> _WORK ORDER_
Copy every entry exactly, but skip the pictures.

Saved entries
§

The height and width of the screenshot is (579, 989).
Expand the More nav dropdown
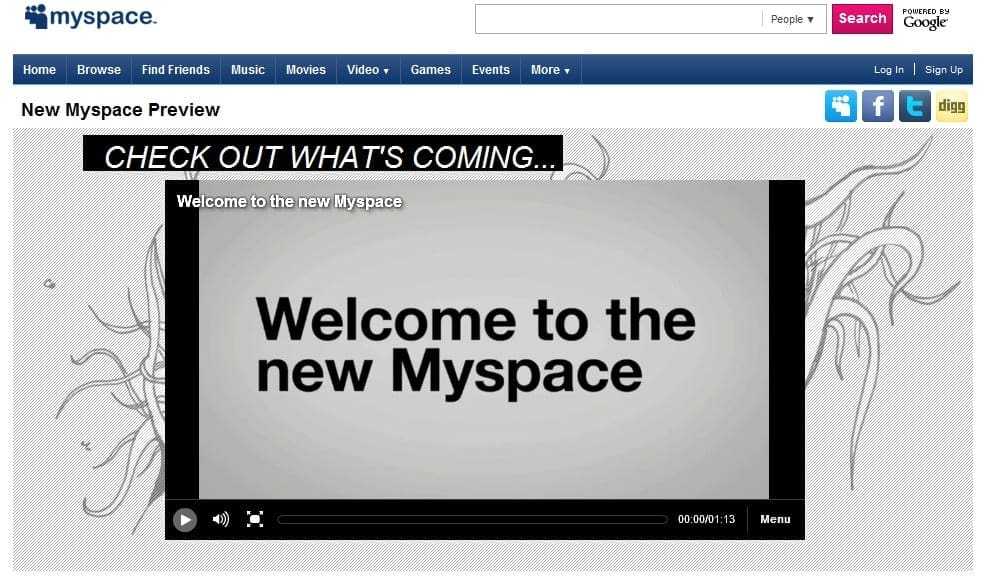point(550,70)
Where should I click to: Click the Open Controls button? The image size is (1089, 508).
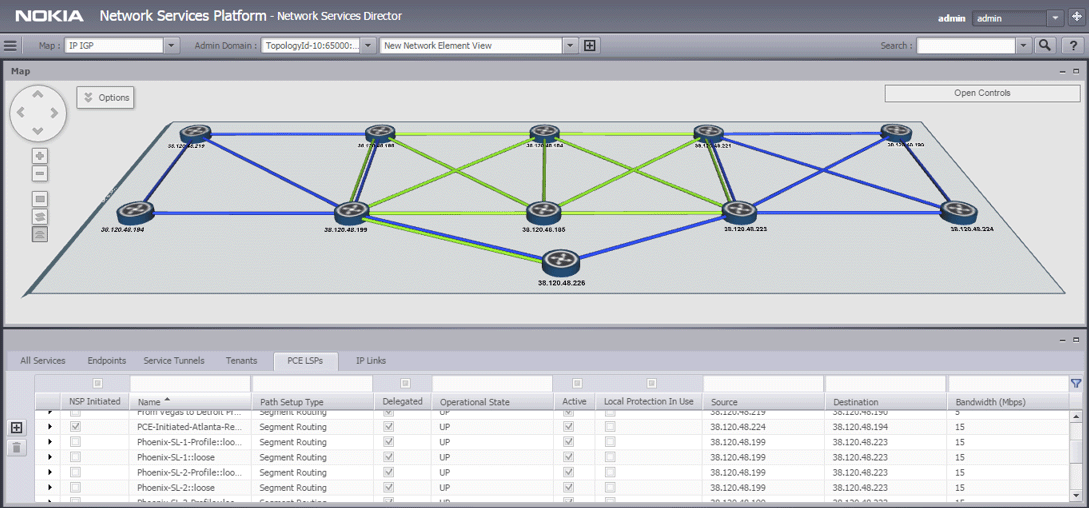981,93
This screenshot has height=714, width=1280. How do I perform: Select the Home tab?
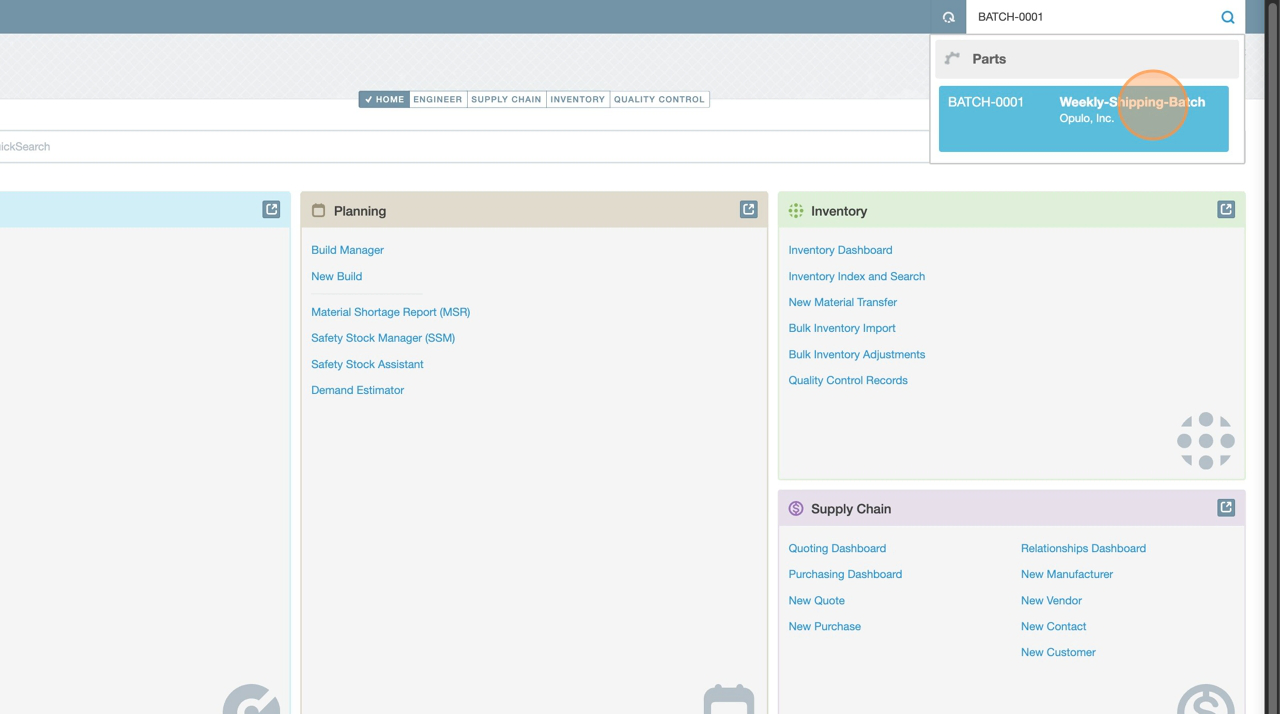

§

> _RESPONSE FOR THIS EXERCISE_
The height and width of the screenshot is (579, 989).
Expand the More nav dropdown
point(550,70)
Where should I click to: Click the Open Controls button? The image size is (1089, 508).
981,93
This screenshot has height=714, width=1280. How do I perform: Select the Home tab?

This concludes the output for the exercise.